Describe the bug Discogs oauth requires the exact same oauth_token_secret from the first getOAuthRequestToken, instead the library calls getOAuthRequestToken again in /api/auth/callback, generating a different token: https://github.com/nextauthjs/next-auth/blob/ae26df091d6a1f4420f872051a741e036c854bcc/src/server/lib/oauth/callback.js#L76 (I also think that in ^ token_secret is always undefined as the response contains oauth_token_secret and not token_secret)

Steps to reproduce

• Register to Discogs
• Create an app here
• Get the Consumer Key and Consumer Secret

Add a custom provider like:

export default (options) => {
  return {
    id: "discogs",
    name: "Discogs",
    type: "oauth",
    version: "1.0a",
    scope: "",
    accessTokenUrl: "https://api.discogs.com/oauth/access_token",
    requestTokenUrl: "https://api.discogs.com/oauth/request_token",
    authorizationUrl: "https://www.discogs.com/oauth/authorize",
    profileUrl: "https://api.discogs.com/oauth/identity",
    async profile(profile, tokens) {
      return {
        id: profile.id,
        name: profile.name,
        email: profile.email,
        image: profile.picture,
      };
    },
    headers: {
      "User-Agent": "next-auth",
    },
    clientId: null,
    clientSecret: null,
    encoding: "PLAINTEXT",
    ...options,
  };
};

Expected behavior The oauth_token_secret from the first getOAuthRequestToken needs passed here: https://github.com/nextauthjs/next-auth/blob/ae26df091d6a1f4420f872051a741e036c854bcc/src/server/lib/oauth/callback.js#L77

Screenshots or error logs

Additional context Discogs oauth flow documentation is here but there's actually an error and this folk figured it out.
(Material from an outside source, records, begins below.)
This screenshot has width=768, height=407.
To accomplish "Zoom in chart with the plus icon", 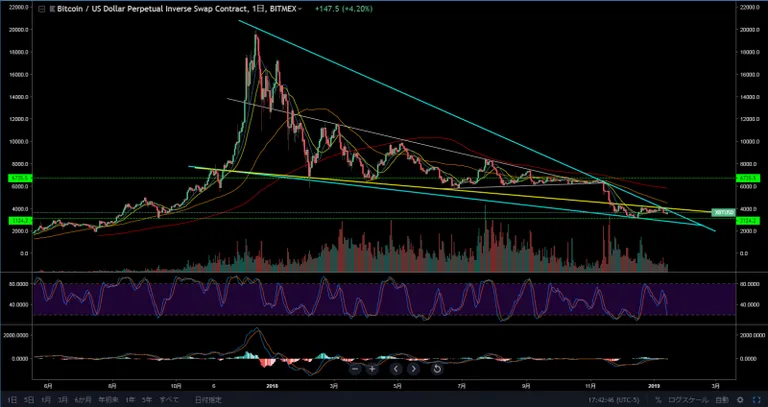I will (372, 369).
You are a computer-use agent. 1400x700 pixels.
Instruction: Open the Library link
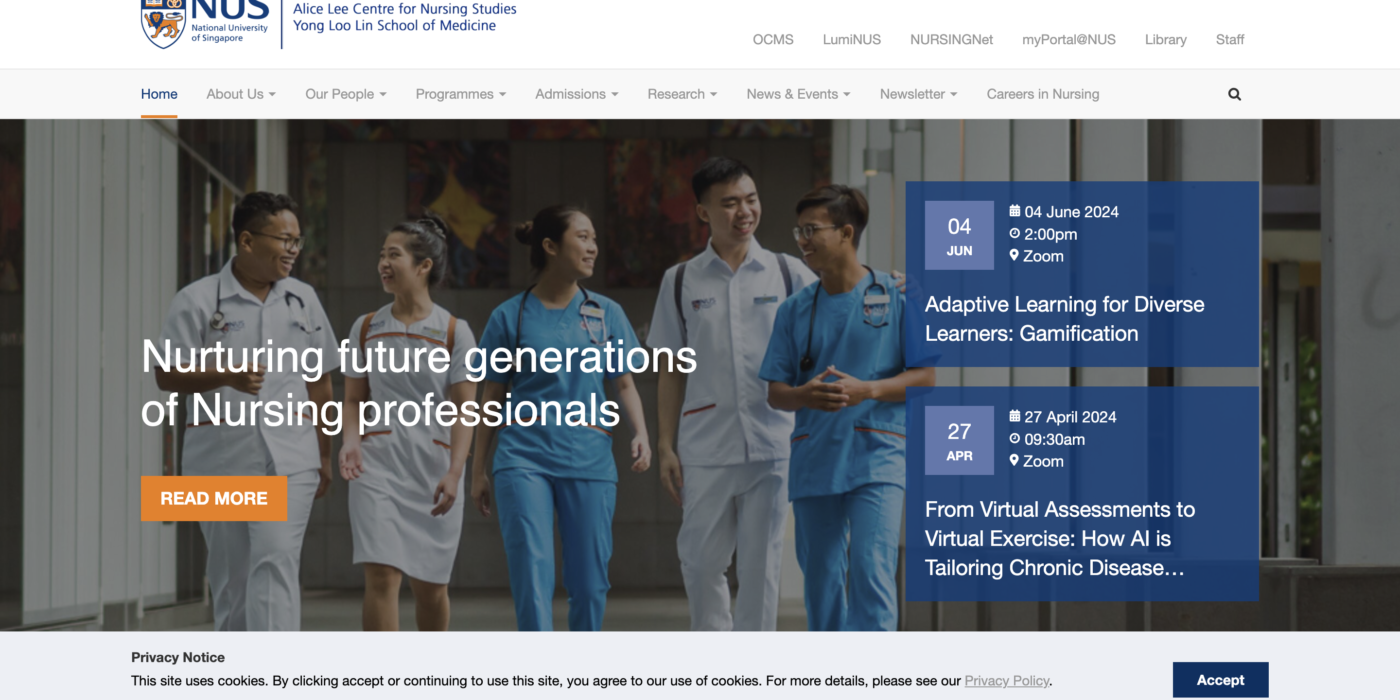pos(1165,40)
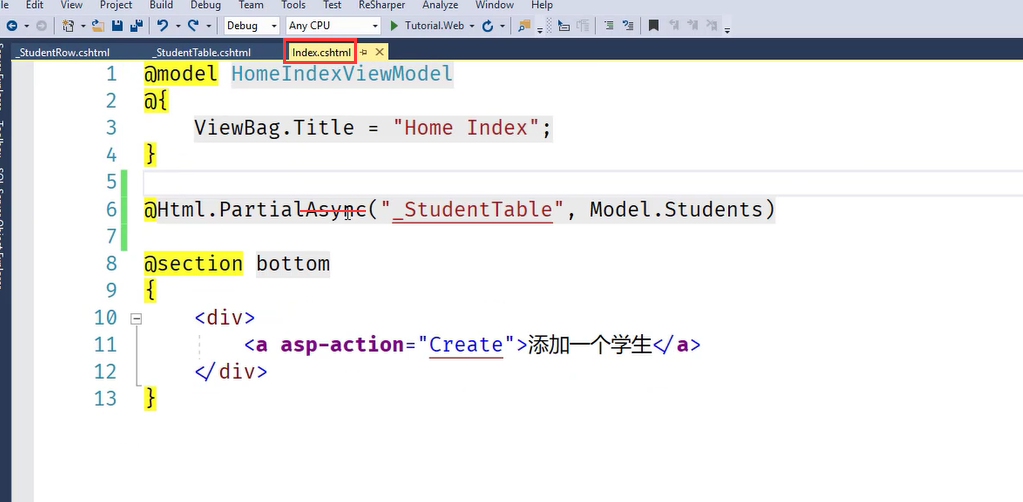Click the "_StudentTable" string on line 6
This screenshot has width=1023, height=502.
pos(471,209)
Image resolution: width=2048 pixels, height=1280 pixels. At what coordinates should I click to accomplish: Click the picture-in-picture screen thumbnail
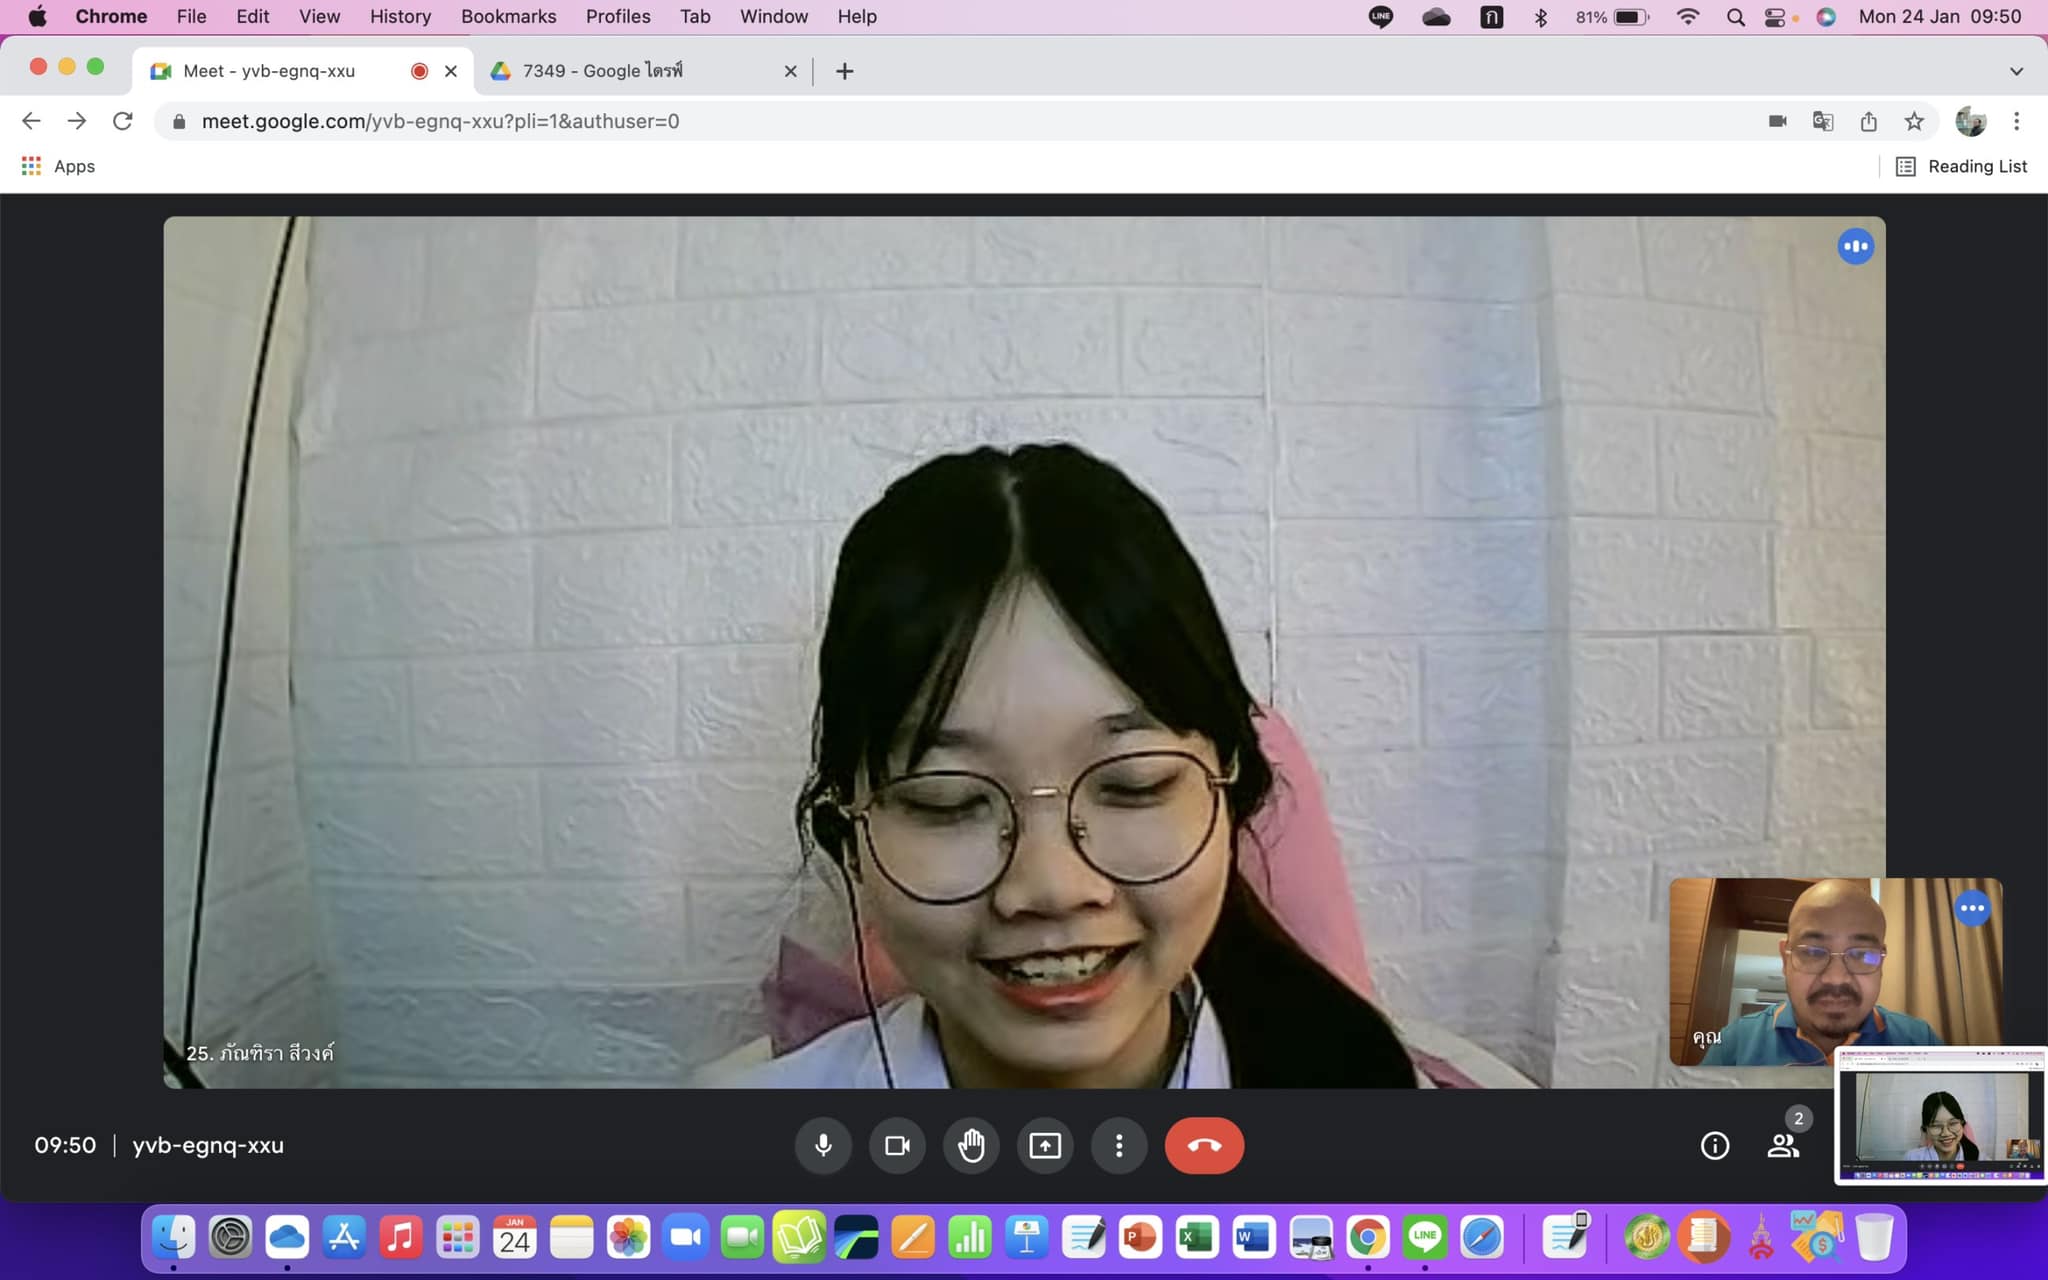(x=1940, y=1116)
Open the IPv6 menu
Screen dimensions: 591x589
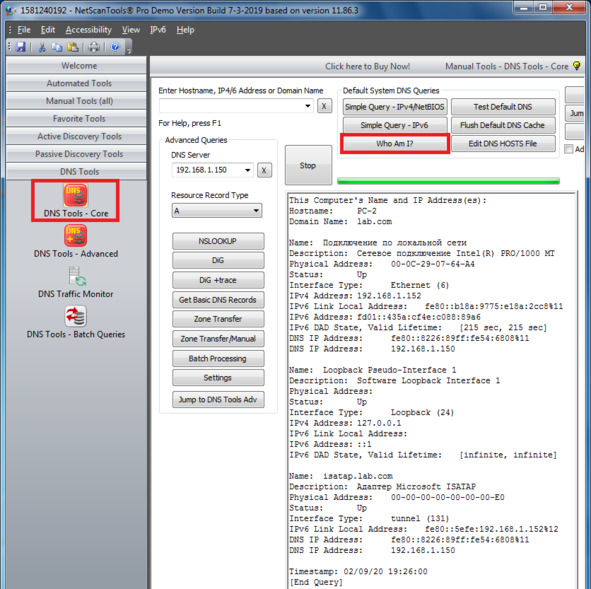158,30
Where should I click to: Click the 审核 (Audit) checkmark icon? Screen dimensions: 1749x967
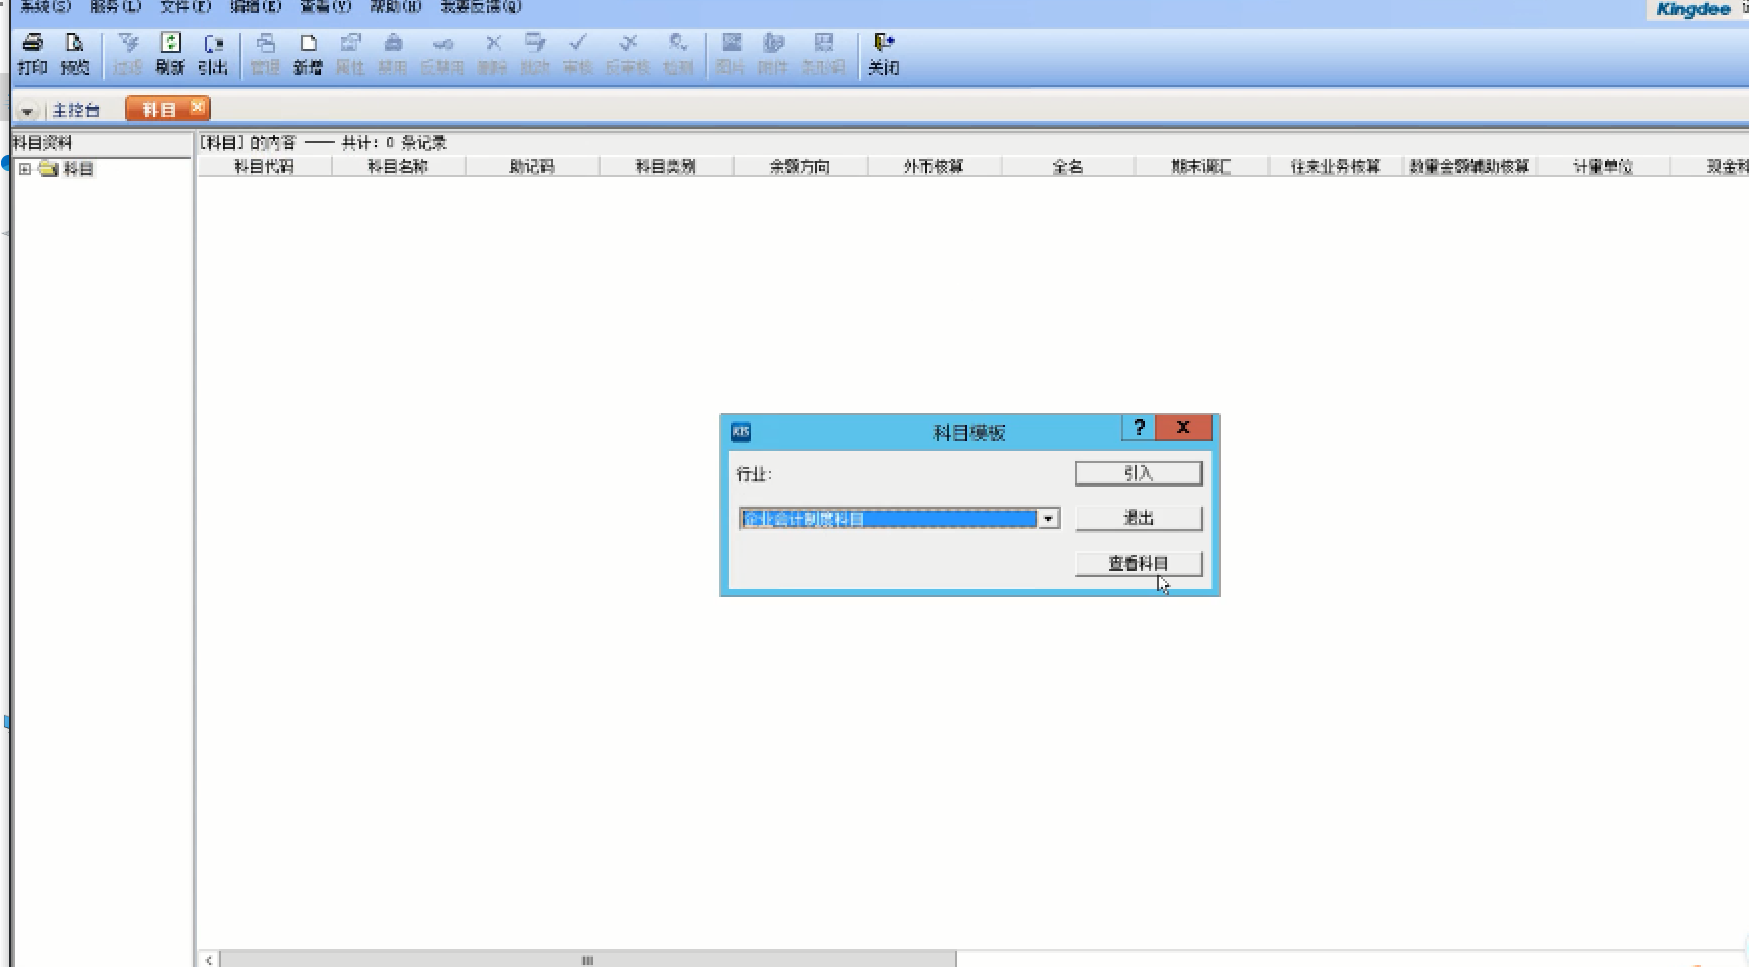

I guess that oauth_token_secret from the first getOAuthRequestToken has to be stored somewhere to be used later.

Feedback Documentation refers to searching through online documentation, code comments and issue history. The example project refers to next-auth-example.

• [x] Found the documentation helpful
• [ ] Found documentation but was incomplete
• [ ] Could not find relevant documentation
• [x] Found the example project helpful
• [ ] Did not find the example project helpful

[balazsorban44]

Yeah, OAuth 1 support hasn't gotten much attention, and I'm not sure how much effort we want to put into keeping it.

In https://github.com/nextauthjs/next-auth/pull/1698, openid-client doesn't even support it, so if we want to keep supporting OAuth 1, we will have to rely on node-oauth which hasn't been updated in 4 years... :confused:

Currently, I think the only reason it is around is to support Twitter, which is kind of in a transition to OAuth 2 I believe.

@iaincollins could explain it better.

[maur8ino]

Yeah dig down a bit after opening the issue and I've come to realize that it seems that Discogs' OAuth implementation isn't that easy to work with, so there's also that.

I guess I'll work on some custom implementation on top of next-auth for my project; feel free to close the issue 😉

Thanks for the reply! 😃

[balazsorban44]

OK, thank you! If you come around with a fairly straightforward way, please report back here, others might find it useful, or we can even try to take it into consideration and try to help somehow!